Lobb revealed that the cost for Vodafone to develop the system to provide the 90-day web history information to customers is in the "tens of millions" of dollars.

"At the moment, it’s around ten or so million. But it's still in the development phase," he said.

From Lobb's perspective, the requirement for an IP identifier will become increasingly necessary as the industry moves away from traditional telecommunications methods.

"We're moving to an IP world, so the IP identifier is going to be an established part of how you access data, so that I would expect that to evolve to be the standard way it is to be undertaken," he said.

Lobb said that he believed that such capabilities have been evolving across the industry, with fixed-line carriers potentially possessing more advanced mechanisms to track a customer’s web-browsing history.

However, Telstra's director of government relations corporate affairs James Shaw said at the hearing that Australia's largest telco did not have such mechanisms in place, and currently had no intention to introduce such technology.

"We don't collect web browser history linked to customer's accounts," he said. "We have to have some browser history within the network. We don't collect data on which sites our customers have visited and record it against their account, but separate to customer service, our network does generate data related to internet usage. But, it's not stored in a way that is complete and it’s constantly being overwritten as more data comes onto it."

According to Telstra's chief risk officer Kate Hughes, the company's current strategy is to only keep what it needs for billing purposes or for network assurance purposes.

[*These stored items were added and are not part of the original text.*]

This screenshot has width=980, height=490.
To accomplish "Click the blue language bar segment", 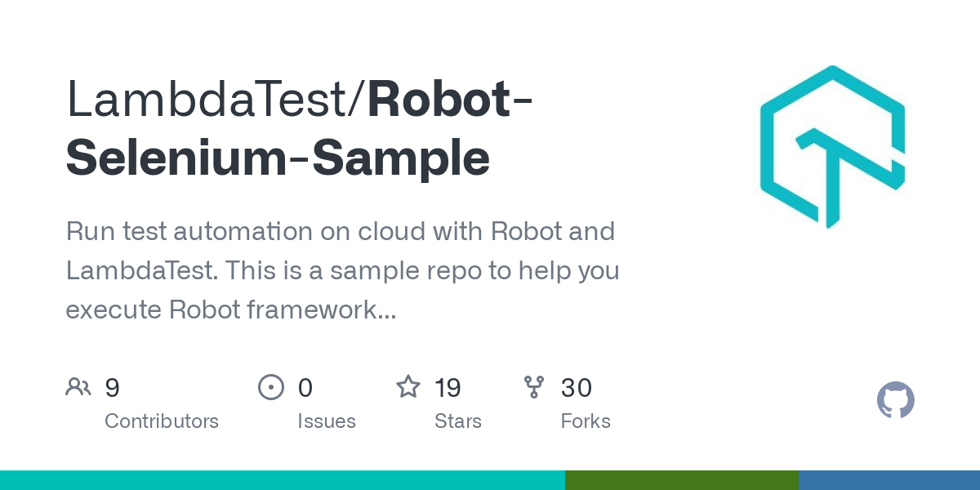I will pos(889,480).
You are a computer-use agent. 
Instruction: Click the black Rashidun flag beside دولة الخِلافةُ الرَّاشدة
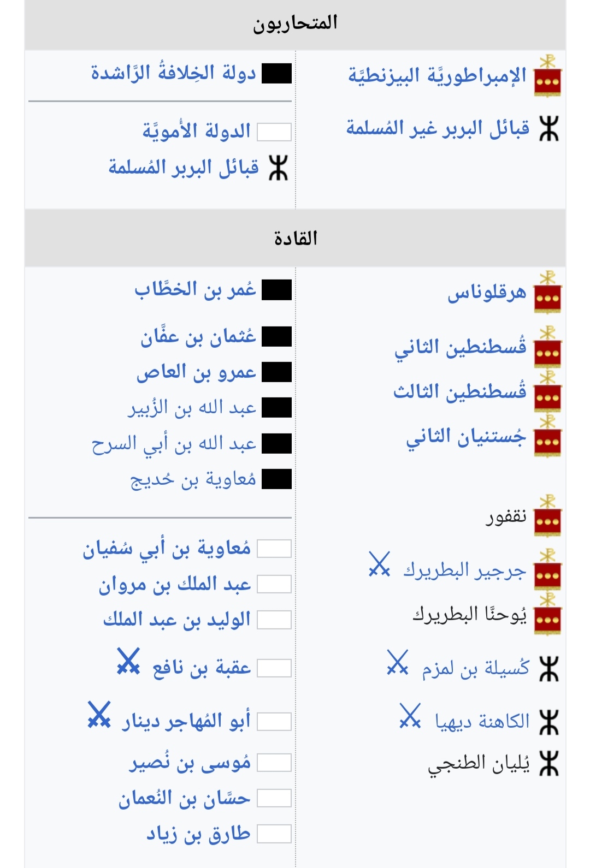tap(276, 74)
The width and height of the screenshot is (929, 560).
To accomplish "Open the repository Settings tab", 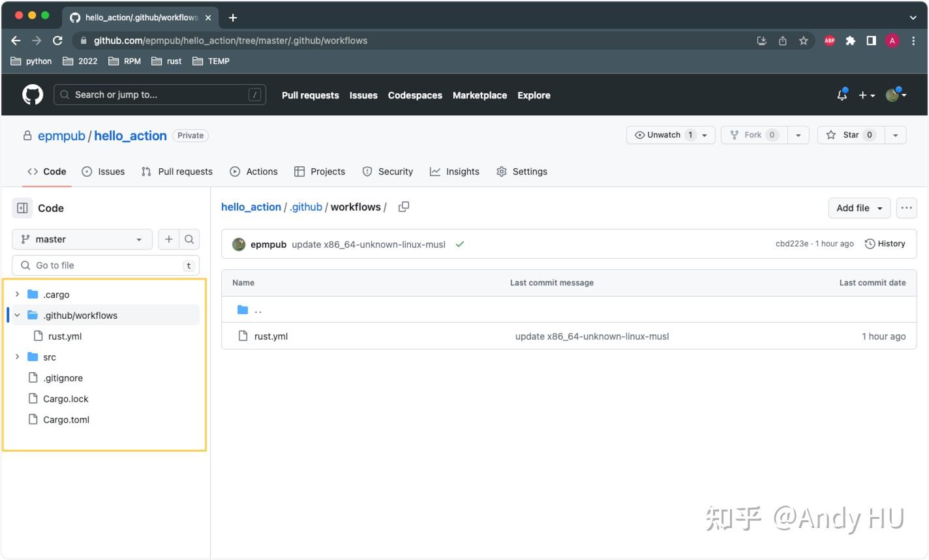I will click(530, 171).
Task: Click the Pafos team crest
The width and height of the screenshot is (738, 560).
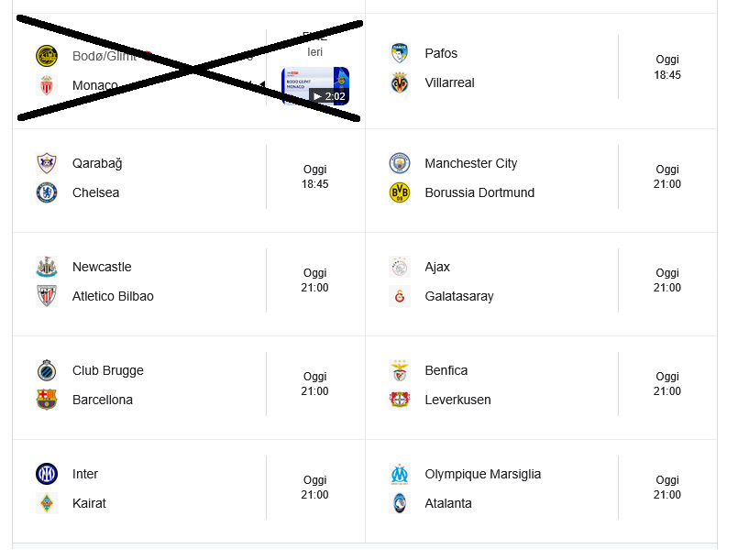Action: (x=400, y=53)
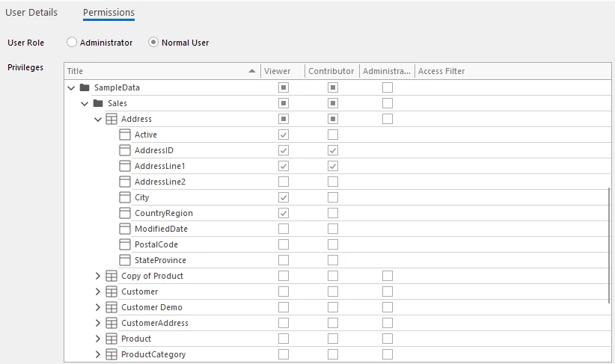Screen dimensions: 615x364
Task: Click the AddressID column icon
Action: coord(125,150)
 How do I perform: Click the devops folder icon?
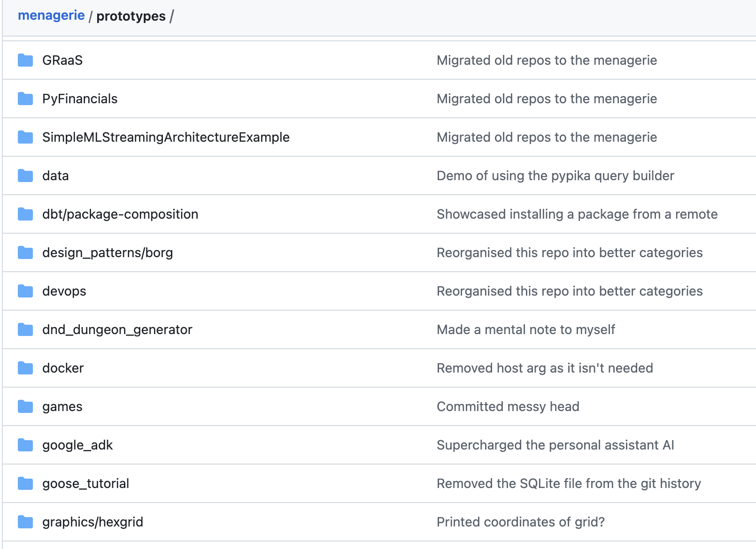pyautogui.click(x=25, y=291)
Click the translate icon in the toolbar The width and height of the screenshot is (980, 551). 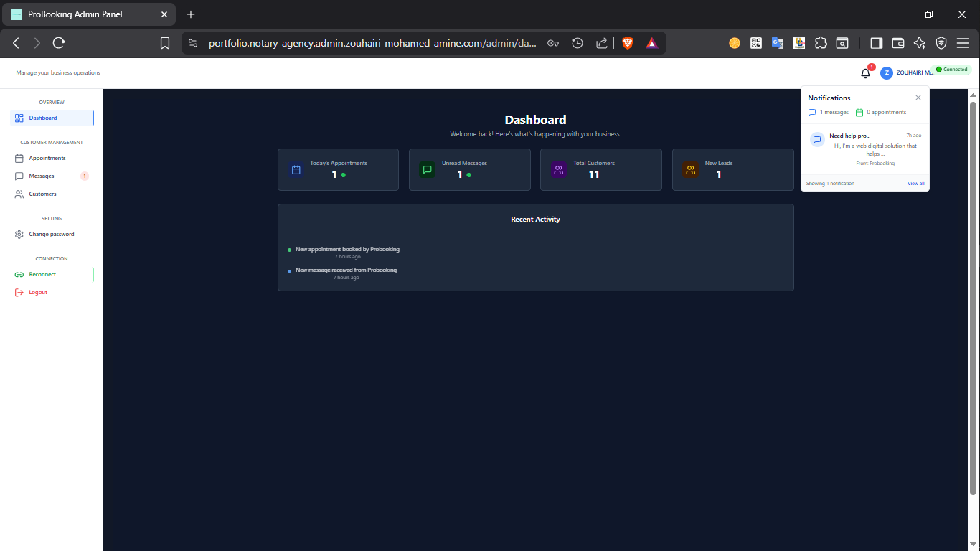click(778, 43)
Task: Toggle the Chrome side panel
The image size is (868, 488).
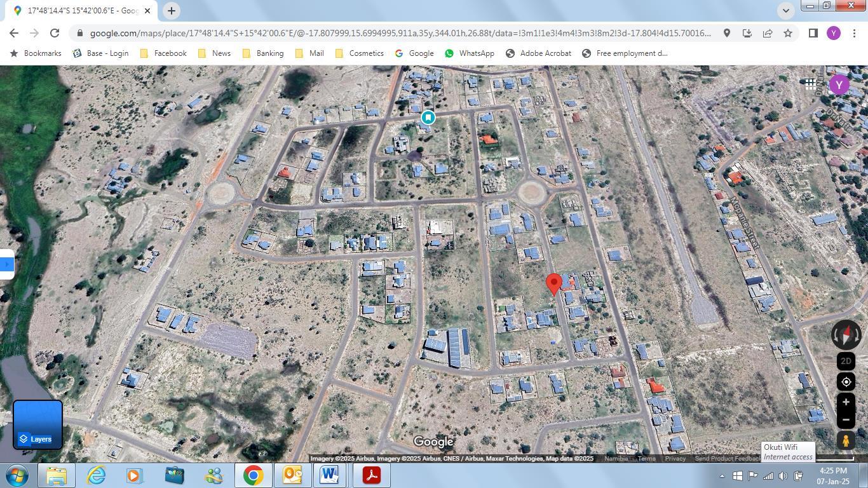Action: (x=813, y=33)
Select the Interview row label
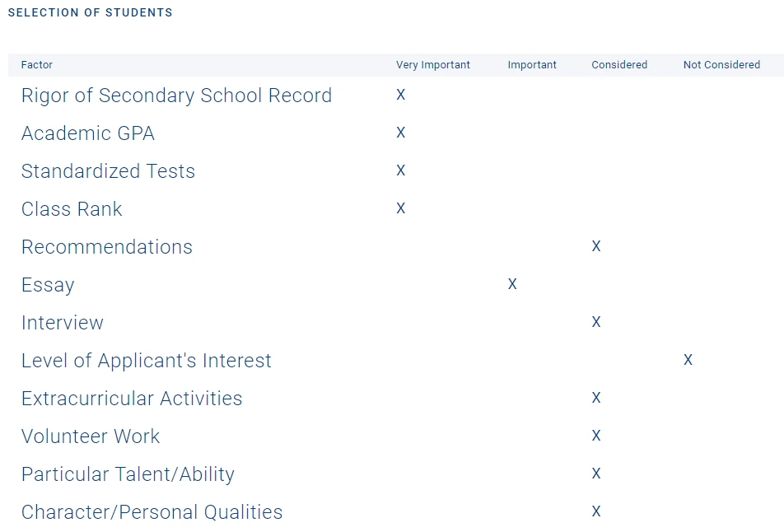Viewport: 784px width, 532px height. (x=63, y=323)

"I would suggest that most average data that sits in our network is never linked to a person's account," she said. "This is an objective we have in terms of our own personal standards, not least of all because it's an overhead we don't like to carry, but if it's there it presents a risk for us."

The latest hearing into the Comprehensive Revision of the Telecommunications (Interception and Acces) Act 1979 comes as the Senate passes new legislation that will give the Australian Security Intelligence Organisation (ASIO) the power to monitor every device on the internet, and copy, delete, or modify the data held on those computers with just a single warrant.